Foi um saco. Pra começar, decidir o tom de laranja foi um parto (e olha que só eu opinei nisso). A fatídica parede deve ter uns seis metros de comprimento e precisou ser pintada três – TRÊS – vezes, porque eu consegui escolher uma fucking tinta translúcida. Além disso, tive uma ideia genial de testar a cor fazendo desenhos engraçadinhos que só sairiam com uma quarta demão de tinta (e por isso, atrás da minha porta, dependendo da incidência de luz, você ainda pode ver uma caveira, um pi e um coração).
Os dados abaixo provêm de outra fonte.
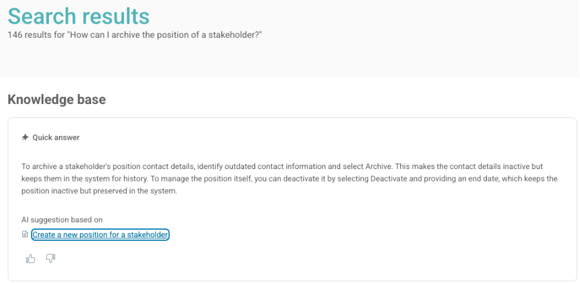Viewport: 580px width, 283px height.
Task: Click the thumbs down feedback icon
Action: (51, 258)
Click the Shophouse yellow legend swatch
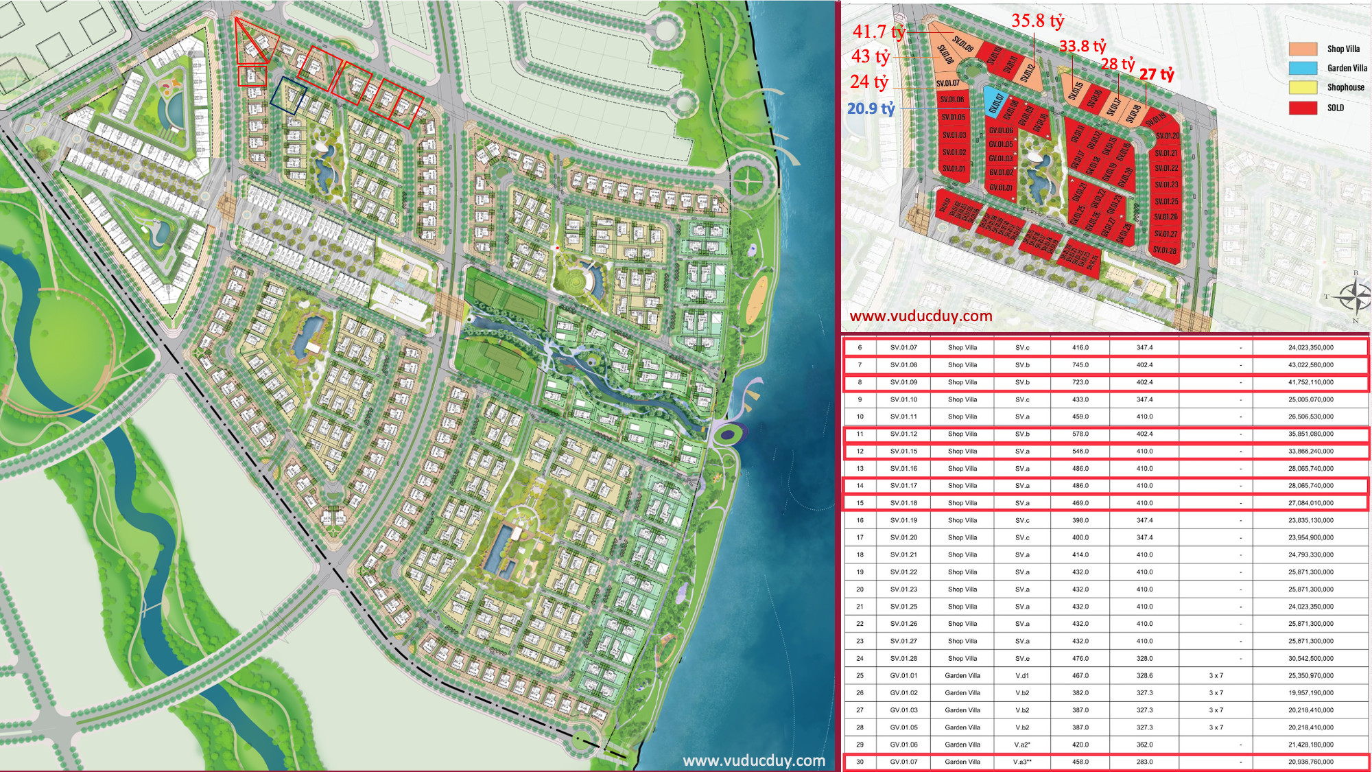1372x772 pixels. (1303, 87)

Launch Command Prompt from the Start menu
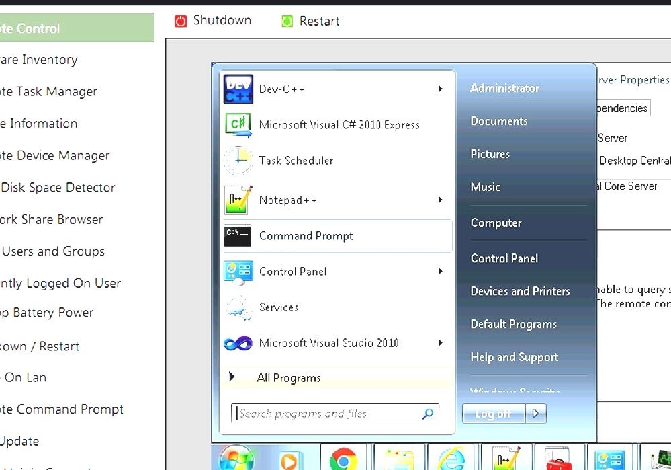(306, 236)
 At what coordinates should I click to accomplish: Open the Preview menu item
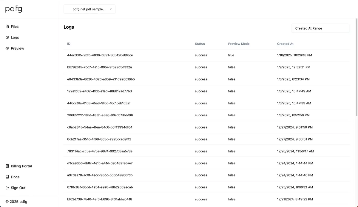point(17,48)
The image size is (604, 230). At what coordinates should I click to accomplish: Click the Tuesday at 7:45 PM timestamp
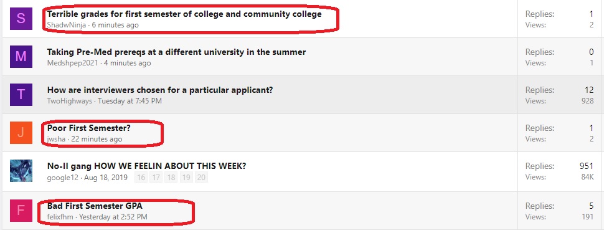coord(130,101)
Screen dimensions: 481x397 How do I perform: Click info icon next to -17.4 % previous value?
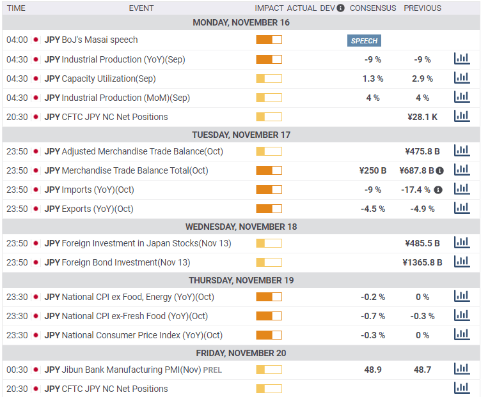(438, 190)
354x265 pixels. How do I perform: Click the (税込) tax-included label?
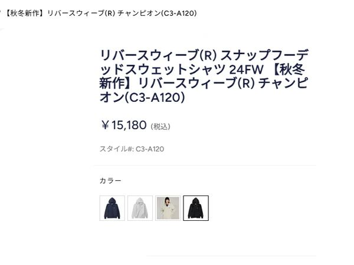(x=160, y=126)
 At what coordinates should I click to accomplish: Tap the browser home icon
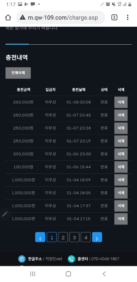[8, 17]
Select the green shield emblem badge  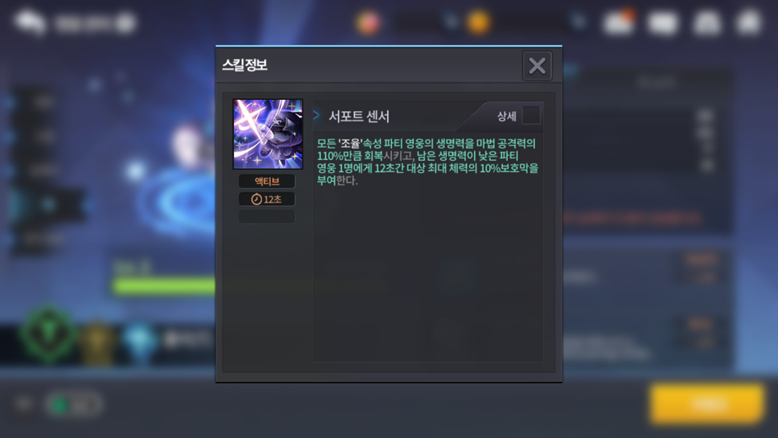[x=49, y=334]
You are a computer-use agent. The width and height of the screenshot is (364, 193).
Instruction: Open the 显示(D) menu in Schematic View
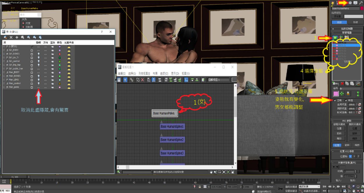pos(175,74)
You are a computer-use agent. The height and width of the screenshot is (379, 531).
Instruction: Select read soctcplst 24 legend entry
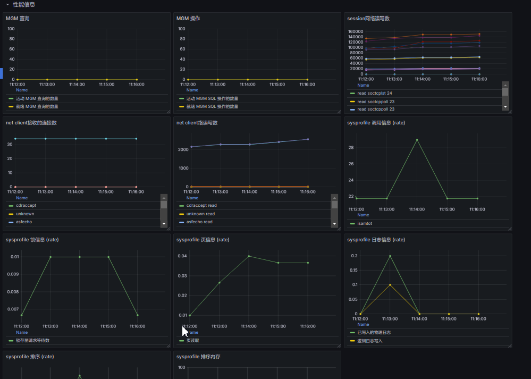(x=375, y=93)
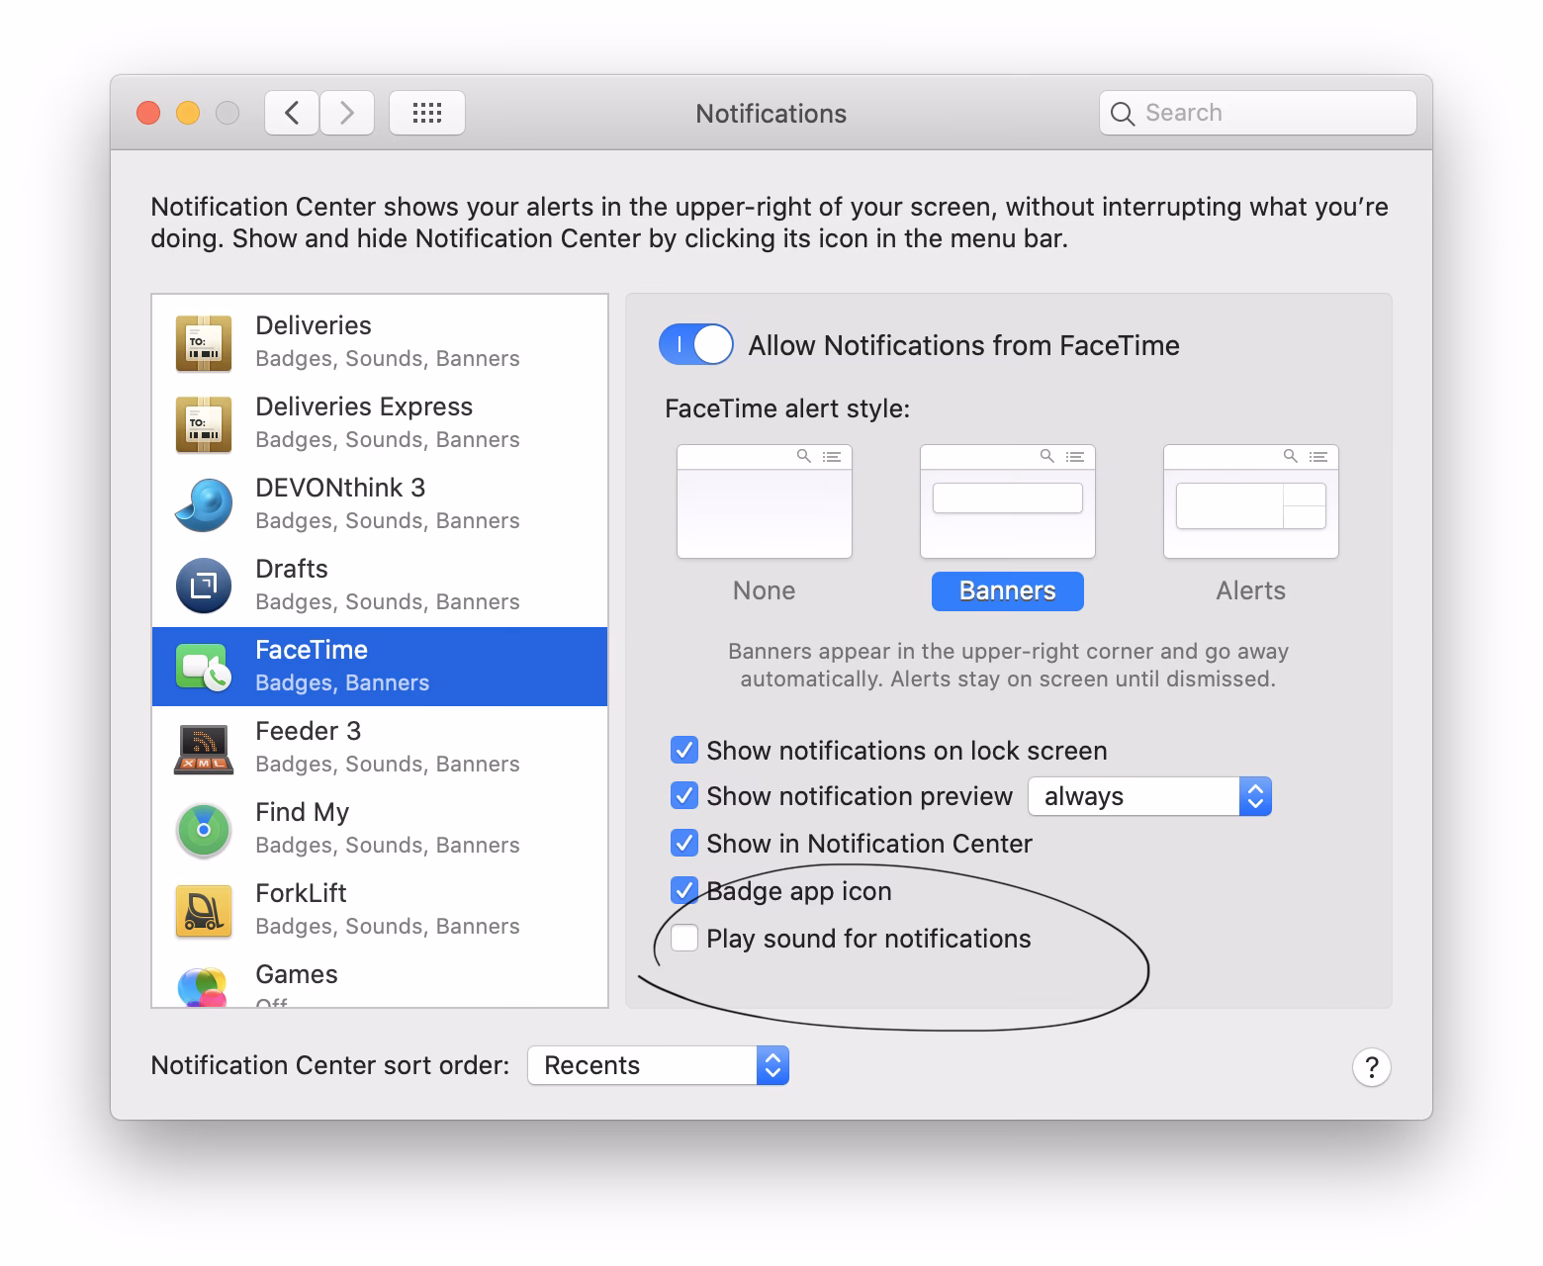Turn off Allow Notifications from FaceTime
Image resolution: width=1543 pixels, height=1266 pixels.
tap(695, 344)
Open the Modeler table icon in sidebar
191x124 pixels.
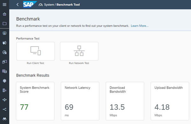coord(4,71)
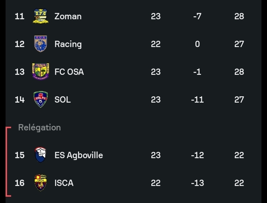Click the Racing club lion crest
Viewport: 267px width, 203px height.
(40, 44)
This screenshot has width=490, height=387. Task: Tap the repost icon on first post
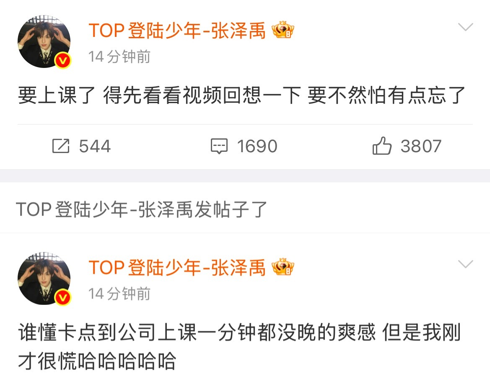point(61,146)
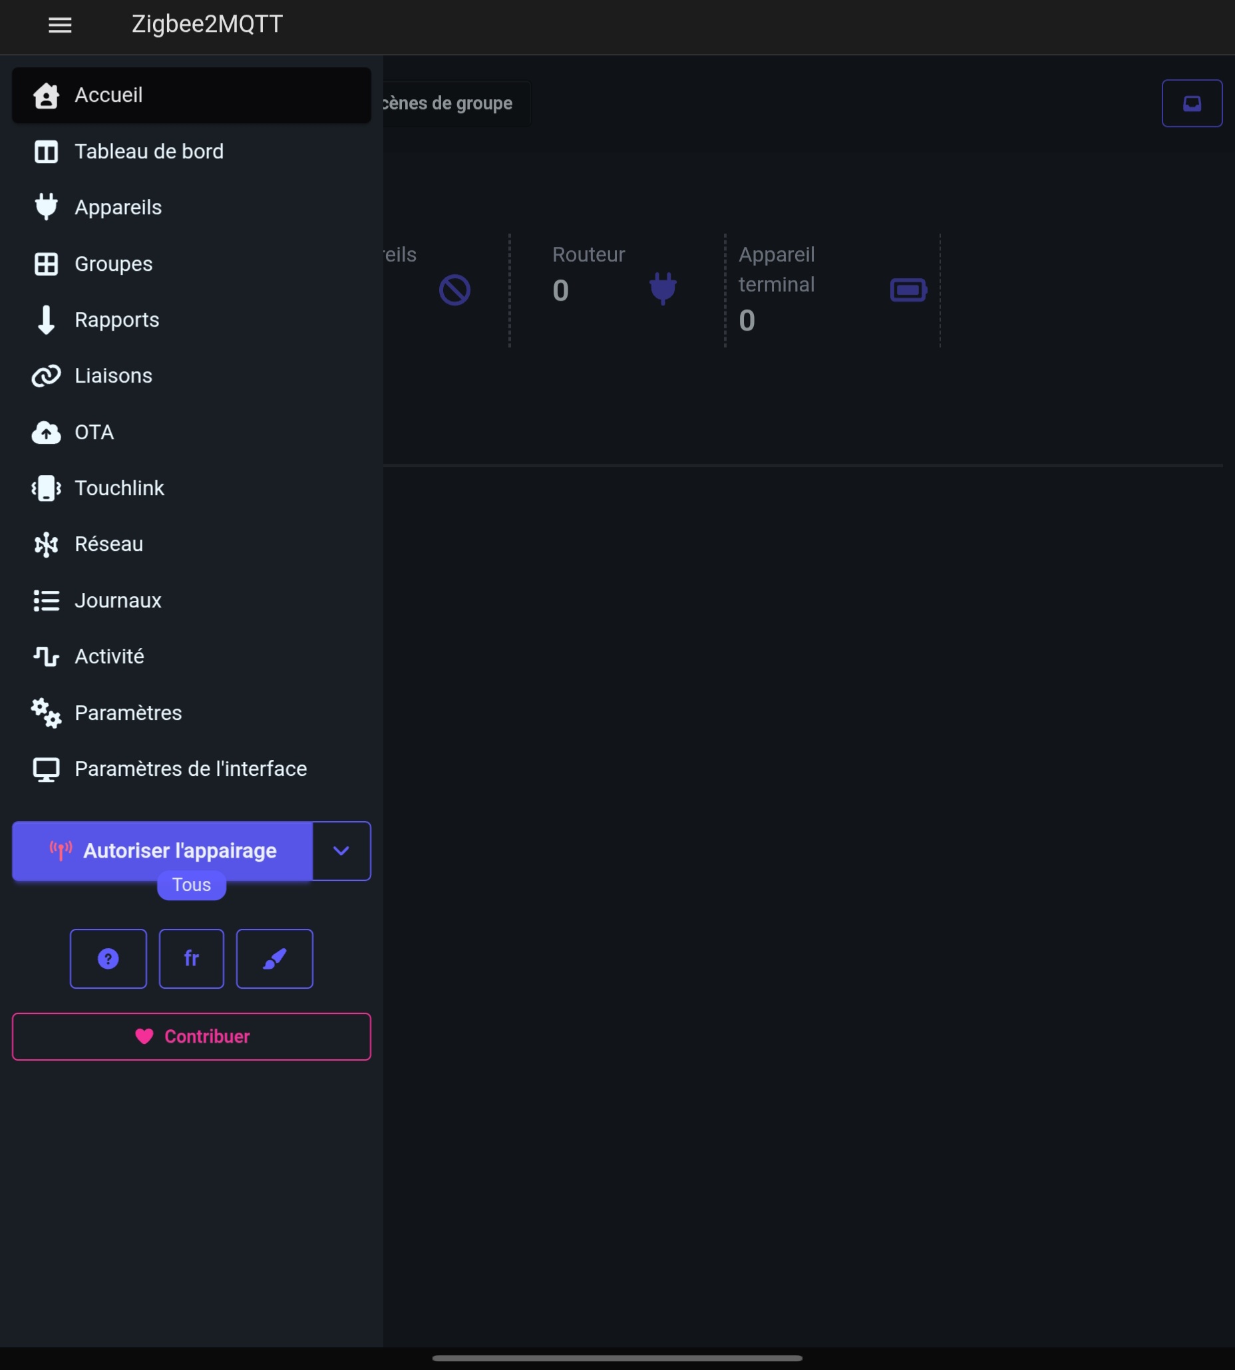Open the fr language selector
The width and height of the screenshot is (1235, 1370).
[x=191, y=958]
Eu só conseguia pensar: o que aconteceu de errado que isso não foi tão legal quanto eu imaginava?

O que aconteceu, baby, se chama vida real. Os filmes nos fazem acreditar que pintar a parede da sua casa nova será lindo, que você e seu(sua) companheiro(a) irão rir e passar por esse momento com calma e alegria; que vocês vão brincar pintando o nariz um(a) do(a) outro(a) e começarão uma guerra na tinta que terminará com um sexo bem sujo e maravilhoso. A realidade (pelo menos a minha) é que essa tarefa não termina nunca, você se arrepende trezentas vezes de ter começado e deseja ter dinheiro para pagar alguém pra fazer isso. Cara, por que os filmes nos fazem acreditar nisso?

Porque eles romantizam toda e qualquer situação em que você está com ~o amor da sua vida~. Cria-se uma ideia de que todos os dias serão lindos com aquela pessoa, que tudo que vocês farão juntos será incrível e terá mais graça do que se você estivesse sozinho, que você verá um mundo de cores onde tudo, antes, era cinza e triste. Não quer compartilhar tudo com essa pessoa? Ah não, tem algo errado. Então ela não é ~o amor da sua vida~.

Na verdade, a ideia em si de ~o amor da sua vida~ já me incomoda pacas. Pra começar, por que “o”? Quem disse que esse amor tem que ser único? Segundo, o que é o amor (baby don’t hurt me… no more)? Como saber se aquilo que você sente pela pessoa é paixão, amor, tesão, desejo, projeção Freudiana ou sei lá o quê? Terceiro, por que “da sua vida”? Tem que ser pra vida inteira? Ai, que saco! Eu não sou a mesma pessoa a vida inteira, como posso esperar que alguém ame as diversas versões minhas que estão por vir? Nem eu sei se vou amar todas elas! Aí a Disney nos ensina que temos que encontrar essa pessoa – pior, temos que esperar ela chegar em seu cavalo branco para nos livrar da bruxa má. Taca-lhe mais romantização que ainda tá pouco.

Essa romantização só complica as coisas. Criamos expectativas em pessoas esperando que elas também criem em nós essas mesmas expectativas, confluindo na reprodução de um momento e de uma relação estipulada por alguém que nem, ao menos, nos conhece. Menos projeção, mais realidade. Olha só: se pintar a parede com seu amor foi legal, ótimo! Mas não tem nada de errado se foi chato. O seu relacionamento não é pior que os outros se vocês não trazem café na cama aos domingos; o seu pedido de casamento não é menos válido se ele não foi feito com uma banda e uma flor para cada dia em que vocês estão juntxs. Você não é uma pessoa ruim se não faz tudo com seu amor – inclusive, acho essa individualidade extremamente saudável.

“Nossa, cê odeia romance mesmo”. Nã nã nã. Eu adoro um romance – ô se goxto! Mas o meu romance, de um jeito só meu com a outra pessoa. Sem diretor, sem produtor, sem arte finalista, sem música de fundo (essa só na minha cabeça). Nesse romance, eu e a pessoa rimos juntas, nos divertimos, amamos muito. Mas a gente também se enche o saco uma da outra, se desentende, se entende de novo, se modifica. A diferença é que essa relação não tá num script, ela se constrói – e nisso está o belo, o frio na barriga e a delícia de se sentir em uma cena de um filme só nosso.